# Selected text start

From: Steven Rostedt <rostedt@goodmis.org>
To: linux-kernel@vger.kernel.org,
linux-rt-users <linux-rt-users@vger.kernel.org>
Cc: Thomas Gleixner <tglx@linutronix.de>,
Carsten Emde <C.Emde@osadl.org>,
Sebastian Andrzej Siewior <bigeasy@linutronix.de>,
John Kacur <jkacur@redhat.com>,
Paul Gortmaker <paul.gortmaker@windriver.com>,
stable-rt@vger.kernel.org
Subject: [PATCH RT 1/6] kernel/futex: dont deboost too early
Date: Sun, 30 Oct 2016 12:45:08 -0400 [thread overview]
Message-ID: <20161030164519.206464333@goodmis.org> (raw)

# Selected text end
# Material for this task start

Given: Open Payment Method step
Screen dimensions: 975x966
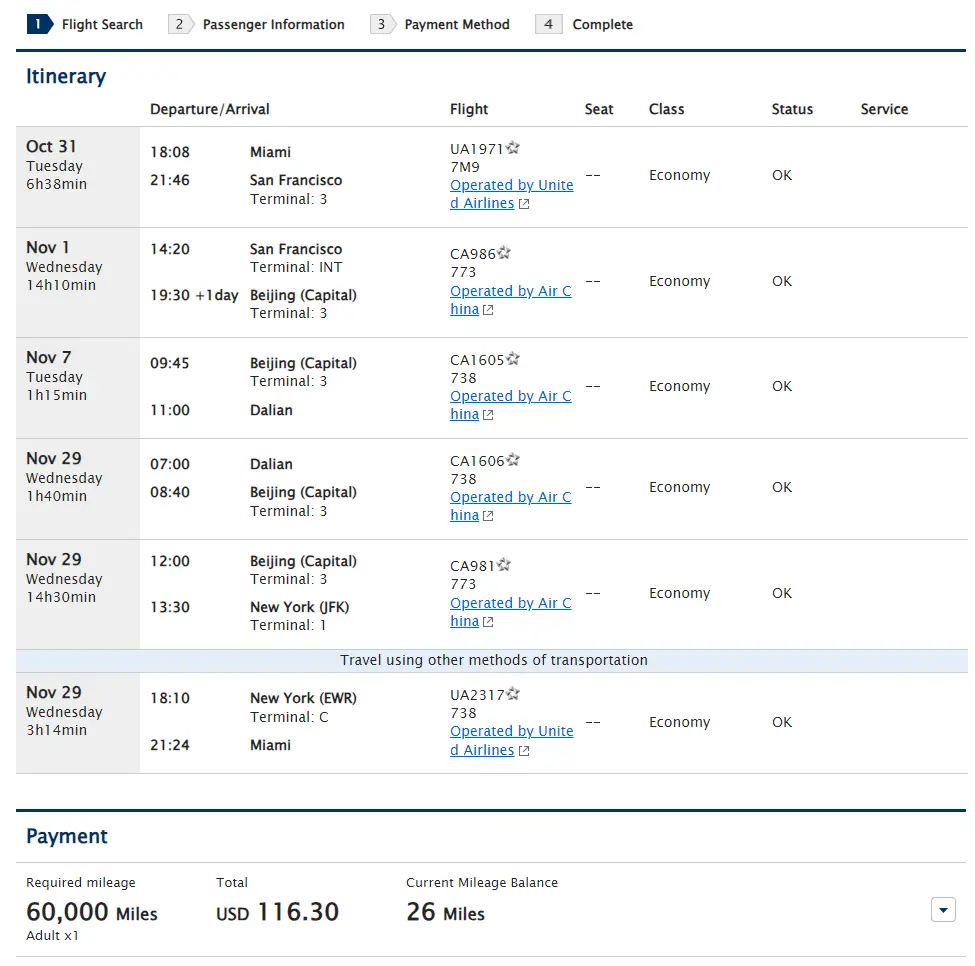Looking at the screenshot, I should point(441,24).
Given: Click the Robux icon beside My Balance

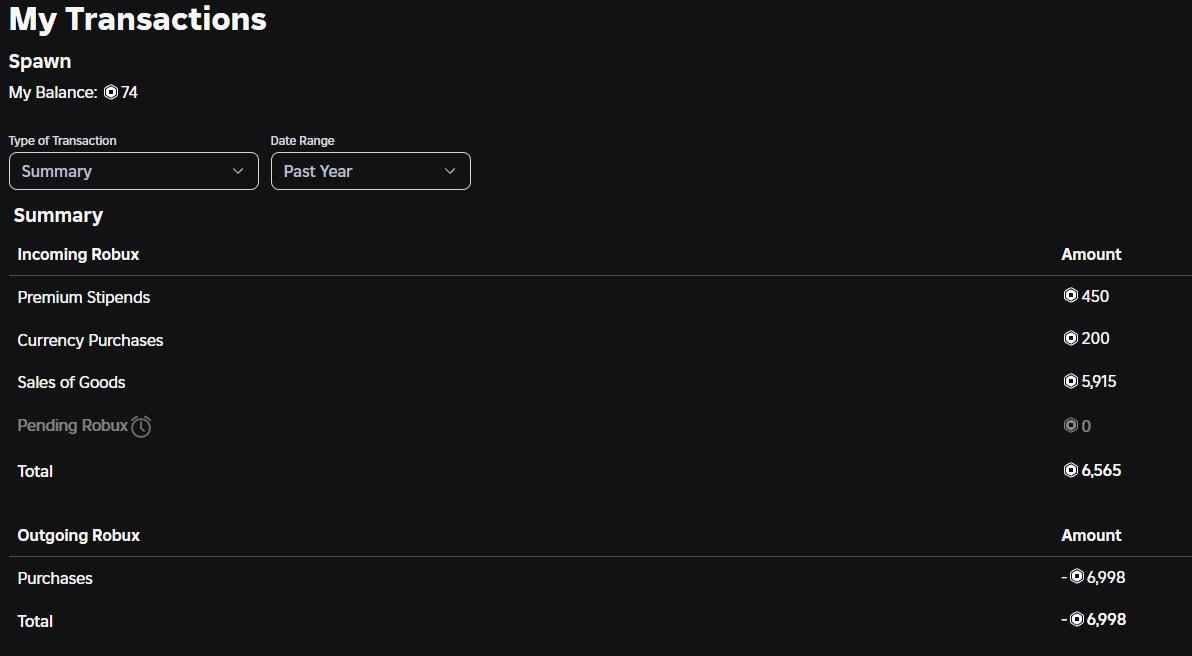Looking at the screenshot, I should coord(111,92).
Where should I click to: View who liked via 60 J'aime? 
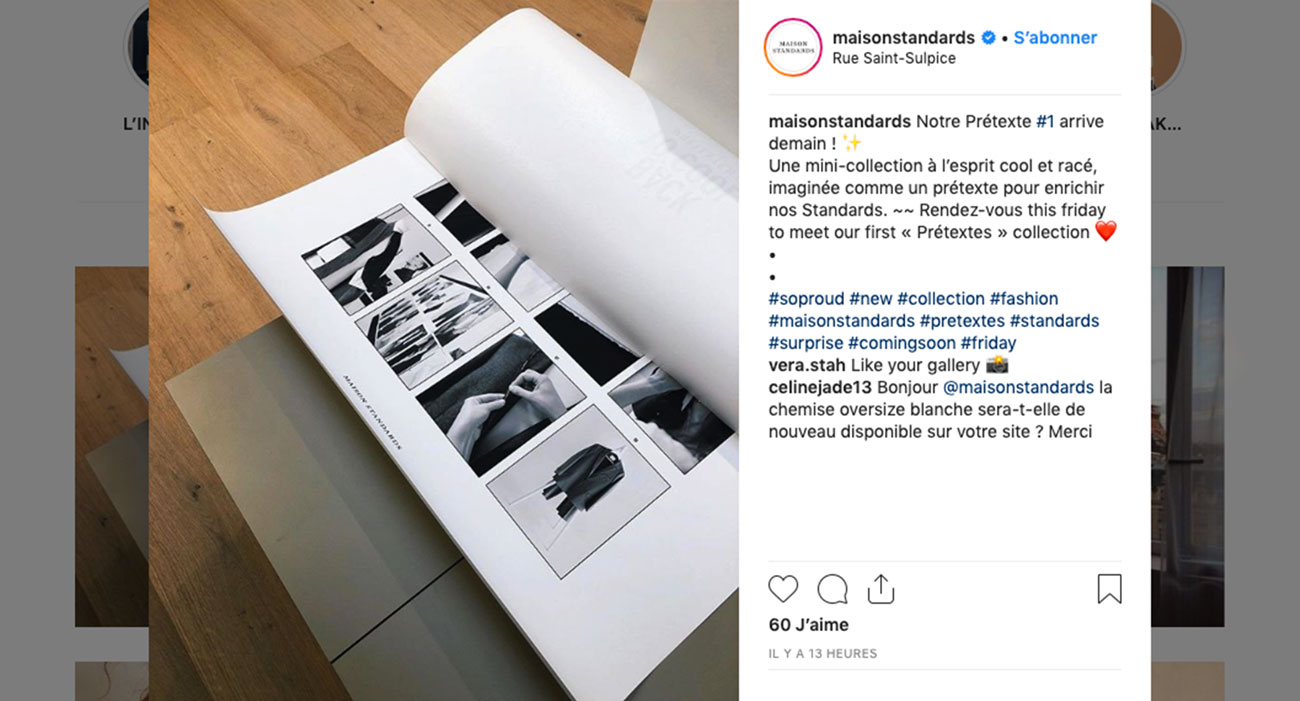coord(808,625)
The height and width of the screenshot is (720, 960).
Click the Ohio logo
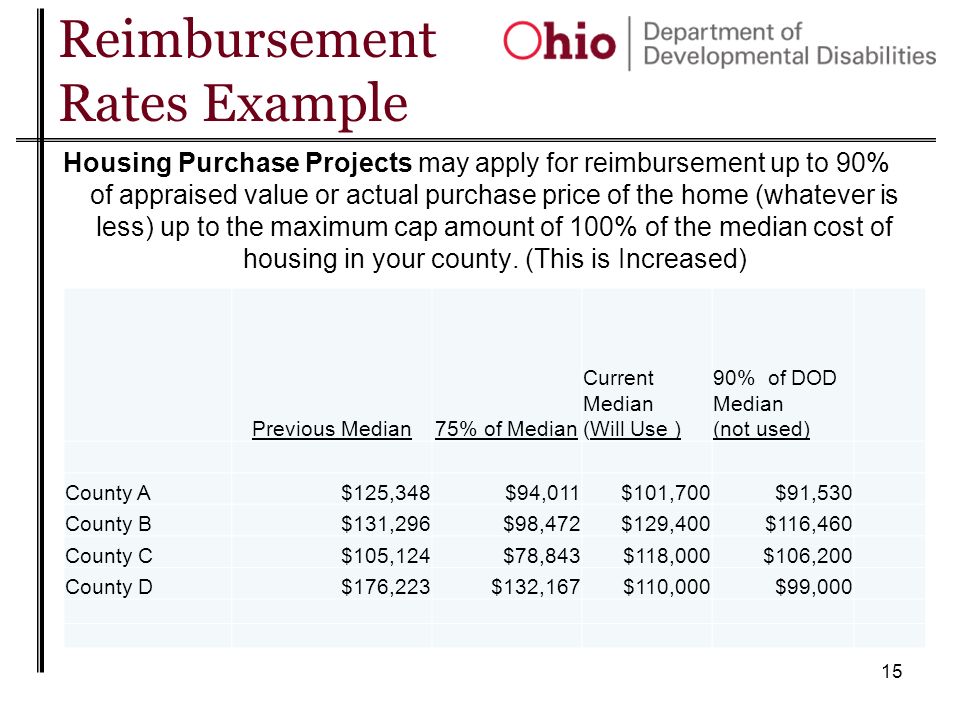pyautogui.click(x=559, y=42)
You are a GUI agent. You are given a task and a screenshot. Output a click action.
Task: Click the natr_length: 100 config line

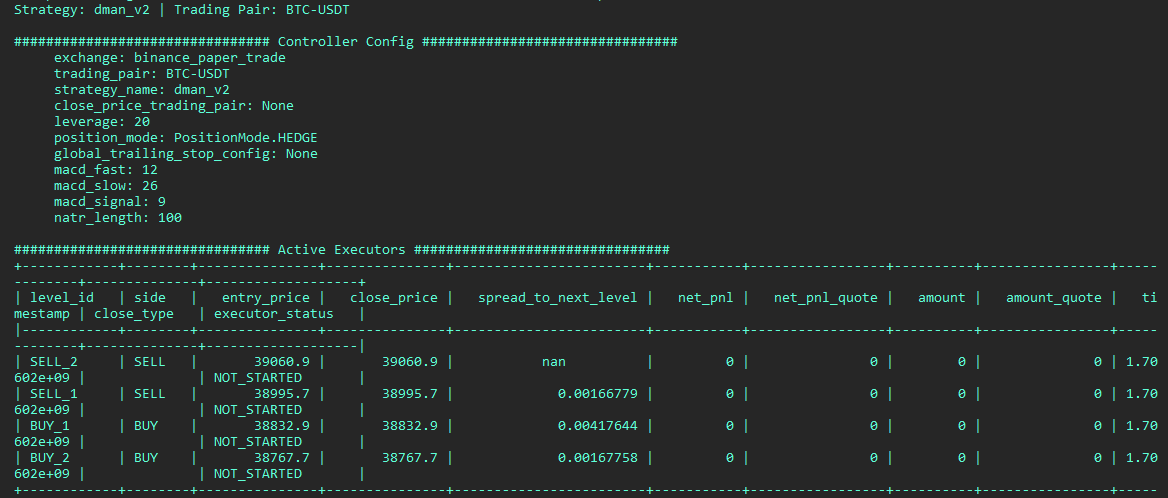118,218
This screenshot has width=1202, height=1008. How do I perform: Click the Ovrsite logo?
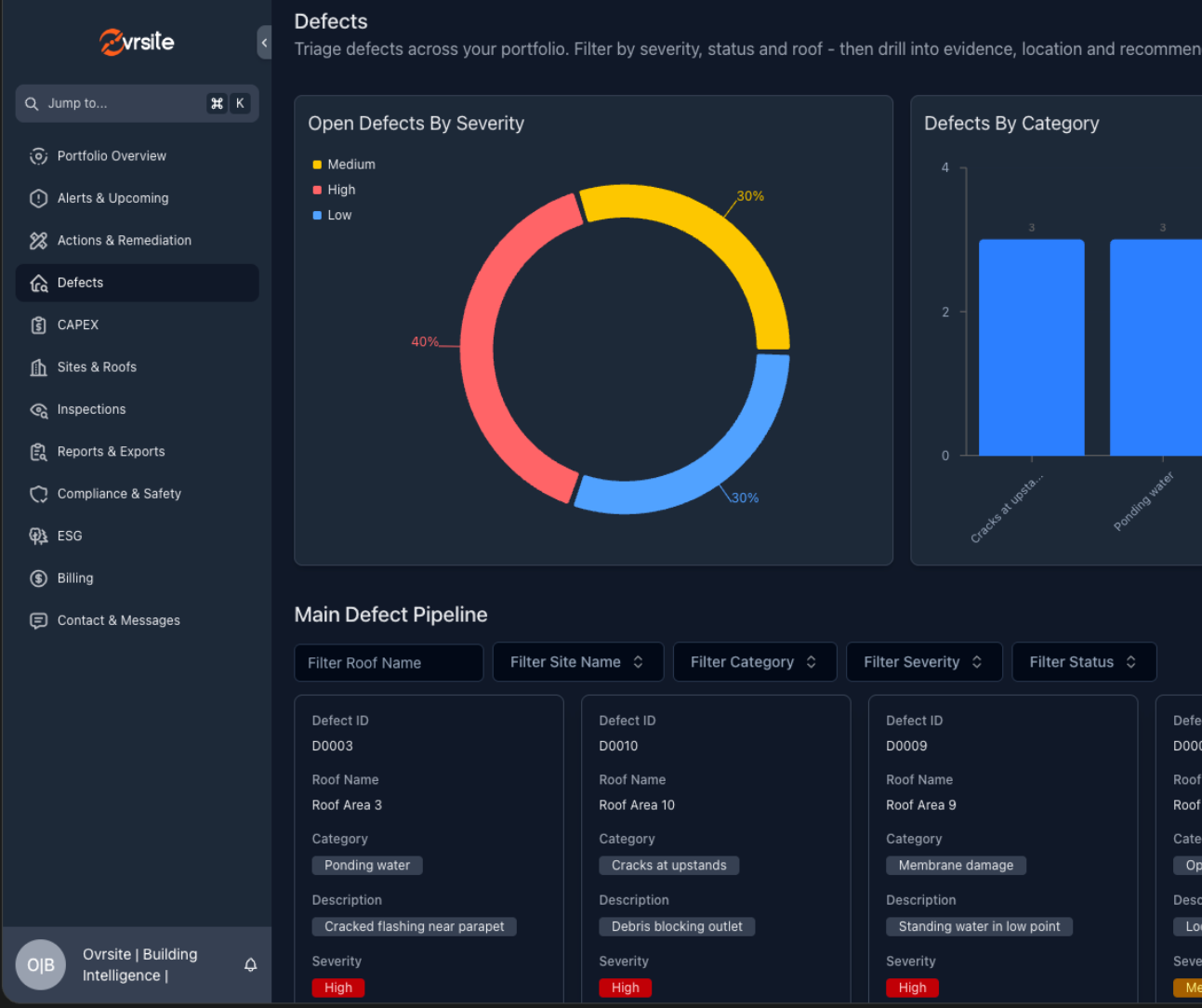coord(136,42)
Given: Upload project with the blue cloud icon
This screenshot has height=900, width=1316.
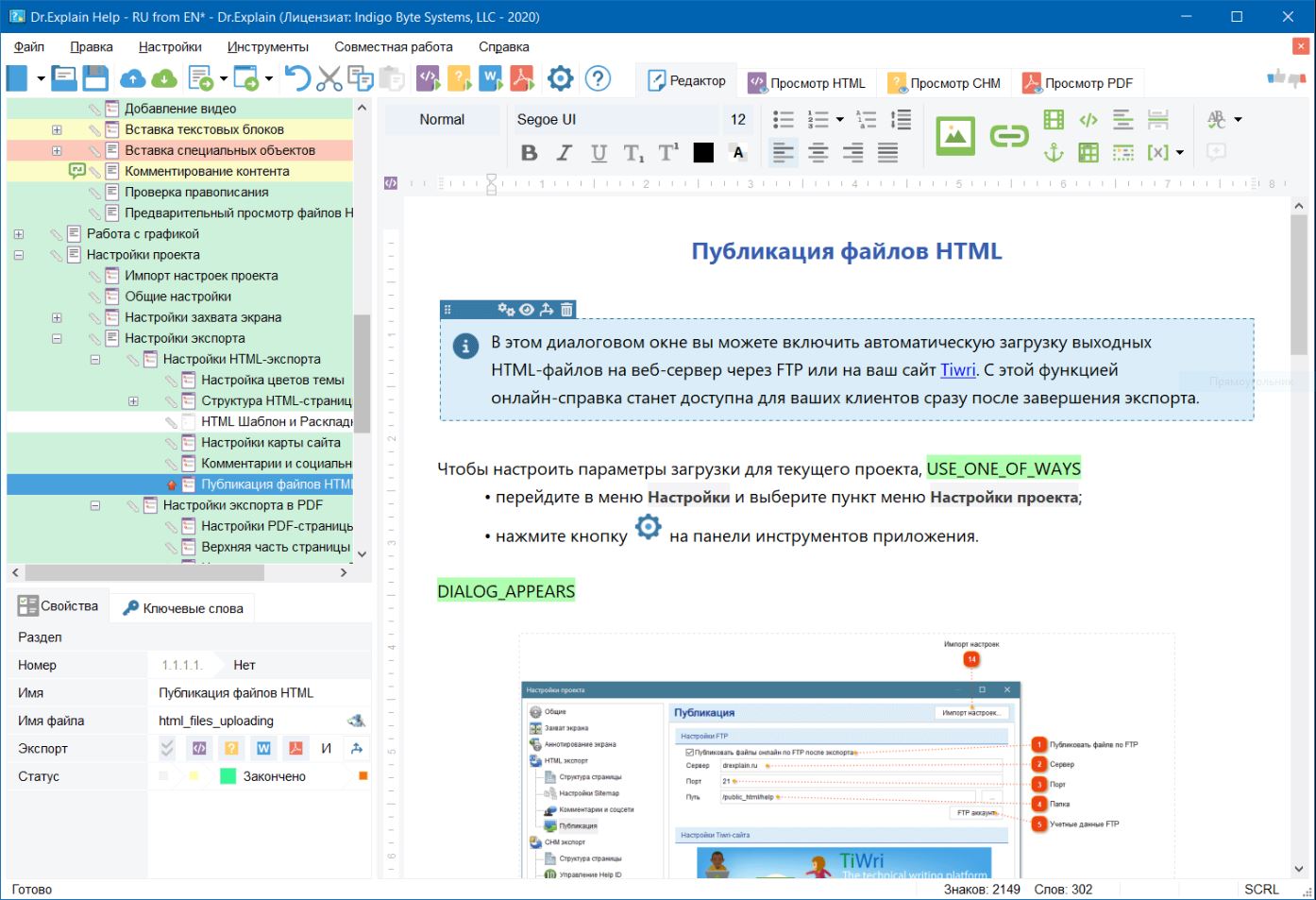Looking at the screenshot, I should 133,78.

# Material for this task end

▶ Problems to work on:
- a) Reproduce the patch email header word for word.
- b) Change the part of the listing that opens with the line containing "Given: Upload project" and closes with the end of the listing, replacing "blue" with "gray" and keeping everything else the same. Give only that part, and leave out the pictures.

▶ The replies:
- a)
From: Steven Rostedt <rostedt@goodmis.org>
To: linux-kernel@vger.kernel.org,
linux-rt-users <linux-rt-users@vger.kernel.org>
Cc: Thomas Gleixner <tglx@linutronix.de>,
Carsten Emde <C.Emde@osadl.org>,
Sebastian Andrzej Siewior <bigeasy@linutronix.de>,
John Kacur <jkacur@redhat.com>,
Paul Gortmaker <paul.gortmaker@windriver.com>,
stable-rt@vger.kernel.org
Subject: [PATCH RT 1/6] kernel/futex: dont deboost too early
Date: Sun, 30 Oct 2016 12:45:08 -0400 [thread overview]
Message-ID: <20161030164519.206464333@goodmis.org> (raw)

- b)
Given: Upload project with the gray cloud icon
This screenshot has height=900, width=1316.
Looking at the screenshot, I should 133,78.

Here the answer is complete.